There is an inherent trade-off between garbage collection throughput, latency, and memory consumption. For example, garbage collection latency (which causes user-visible jank) can be reduced by using more memory to avoid frequent garbage collection invocations. For low-memory mobile devices, i.e. devices with under 512M of RAM, prioritizing latency and throughput over memory consumption may result in out-of-memory crashes and suspended tabs on Android.

To better balance the right tradeoffs for these low-memory mobile devices, we introduced a special memory reduction mode which tunes several garbage collection heuristics to lower memory usage of the JavaScript garbage collected heap. 1) At the end of a full garbage collection, V8’s heap growing strategy determines when the next garbage collection will happen based on the amount of live objects with some additional slack. In memory reduction mode, V8 will use less slack resulting in less memory usage due to more frequent garbage collections. 2) Moreover this estimate is treated as a hard limit, forcing unfinished incremental marking work to finalize in the main garbage collection pause. Normally, when not in memory reduction mode, unfinished incremental marking work may result in going over this limit arbitrarily to trigger the main garbage collection pause only when marking is finished. 3) Memory fragmentation is further reduced by performing more aggressive memory compaction.

Figure 4 depicts some of the improvements on low memory devices since Chrome M53. Most noticeably, the average V8 heap memory consumption of the mobile New York Times benchmark reduced by about 66%. Overall, we observed a 50% reduction of average V8 heap size on this set of benchmarks.

Figure 4: V8 heap memory reduction since M53 on low memory devices

Another optimization introduced recently not only reduces memory on low-memory devices but beefier mobile and desktop machines. Reducing the V8 heap page size from 1M to 512KB results in a smaller memory footprint when not many live objects are present and lower overall memory fragmentation up to 2x. It also allows V8 to perform more compaction work since smaller work chunks allow more work to be done in parallel by the memory compaction threads.

Zone Memory Reduction

In addition to the JavaScript heap, V8 uses off-heap memory for internal VM operations. The largest chunk of memory is allocated through memory areas called zones. Zones are a type of  region-based memory allocator which enables fast allocation and bulk deallocation where all zone allocated memory is freed at once when the zone is destroyed. Zones are used throughout V8’s parser and compilers. 

One of the major improvements in M55 comes from reducing memory consumption during background parsing. Background parsing allows V8 to parse scripts while a page is being loaded. The memory visualization tool helped us discover that the background parser would keep an entire zone alive long after the code was already compiled. By immediately freeing the zone after compilation, we reduced the lifetime of zones significantly which resulted in reduced average and peak memory usage.

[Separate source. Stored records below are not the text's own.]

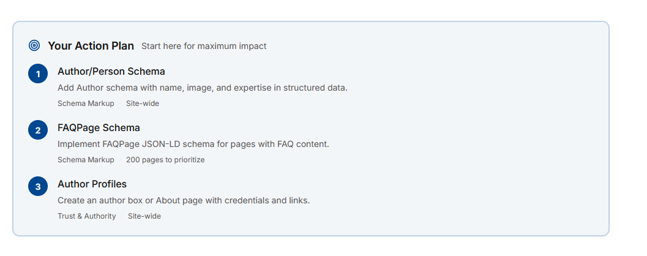Open the Author/Person Schema action item
The width and height of the screenshot is (647, 256).
(111, 72)
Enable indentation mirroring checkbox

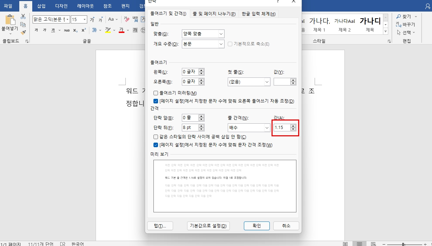coord(155,93)
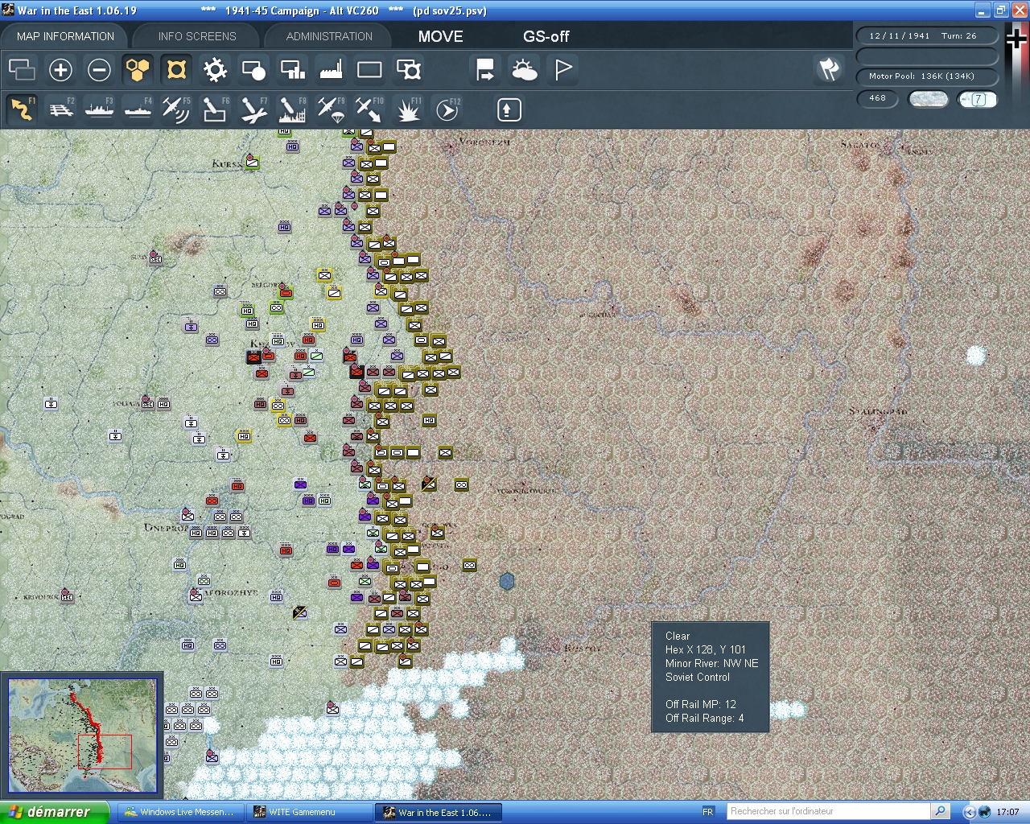Enable F5 air reconnaissance mode
The width and height of the screenshot is (1030, 824).
pyautogui.click(x=176, y=109)
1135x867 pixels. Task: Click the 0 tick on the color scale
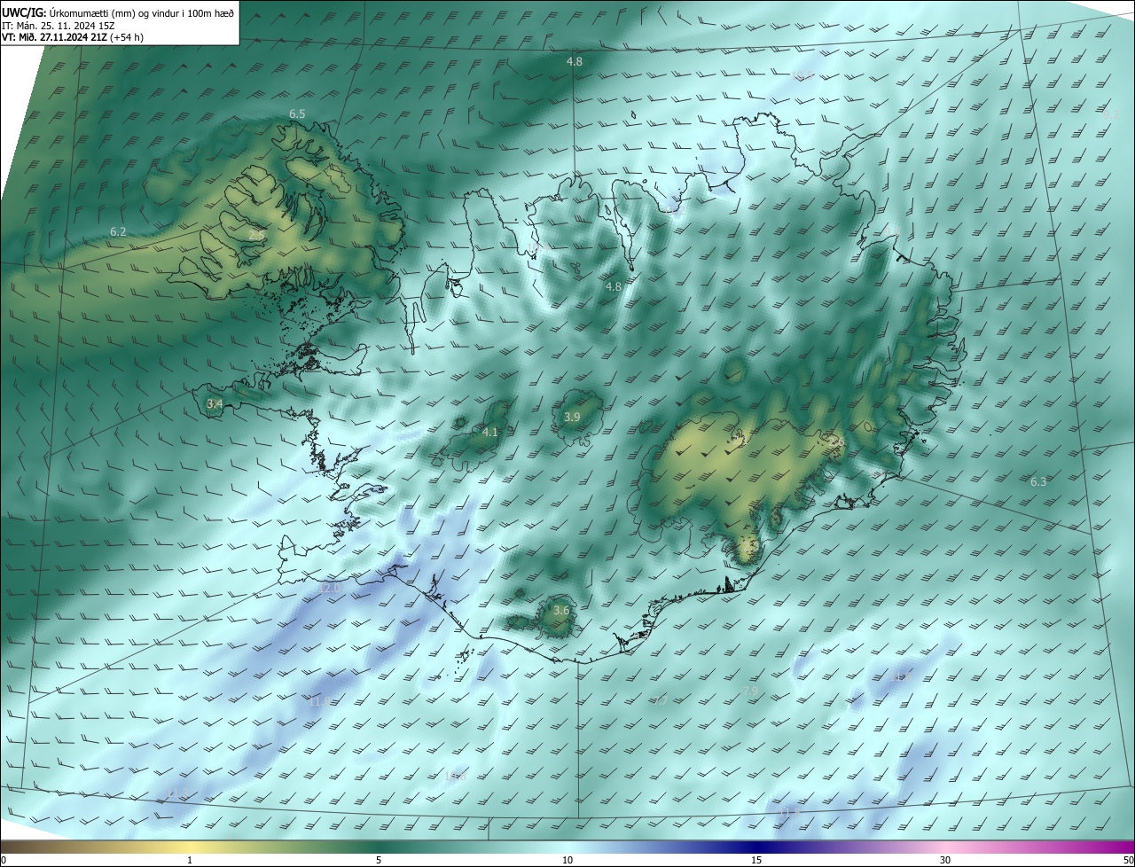coord(4,860)
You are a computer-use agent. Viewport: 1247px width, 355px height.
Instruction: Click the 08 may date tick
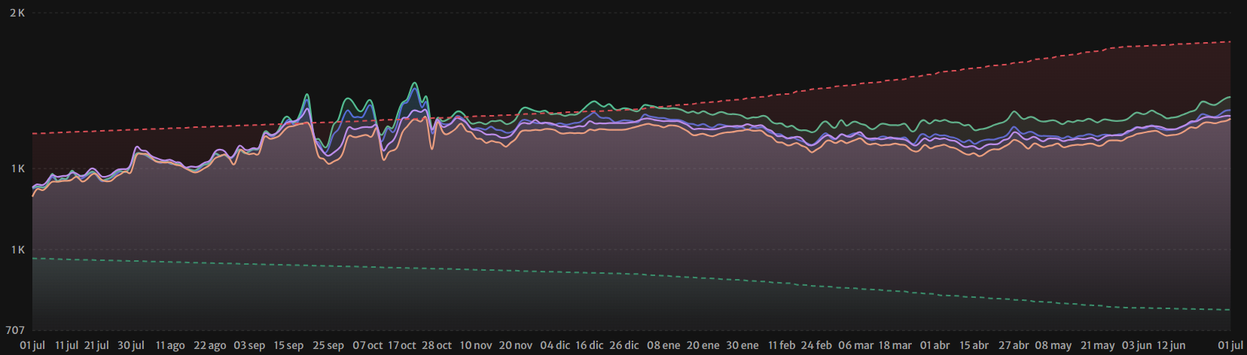(x=1053, y=345)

Another improvement results from better packing of fields in abstract syntax tree nodes generated by the parser. Previously we relied on the C++ compiler to pack fields together where possible. For example, two booleans just require two bits and should be located within one word or within the unused fraction of the previous word. The C++ compiler doesn’t not always find the most compressed packing, so we instead manually pack bits. This not only results in reduced peak memory usage, but also improved parser and compiler performance.

Figure 5 shows the peak zone memory improvements since M54 which reduced by about 40% on average over the measured websites. 

Figure 5: V8 peak zone memory reduction since M54 on desktop

Over the next months we will continue our work on reducing the memory footprint of V8. We have more zone memory optimizations planned for the parser and we plan to focus on devices ranging from 512M-1G of memory.

Update: All the improvements discussed above reduce the Chrome 55 overall memory consumption by up to 35% on low-memory devices compared to Chrome 53.  Other device segments will only benefit from the zone memory improvements.

Posted by the V8 Memory Sanitation Engineers Ulan Degenbaev, Michael Lippautz, Hannes Payer, and Toon Verwaest.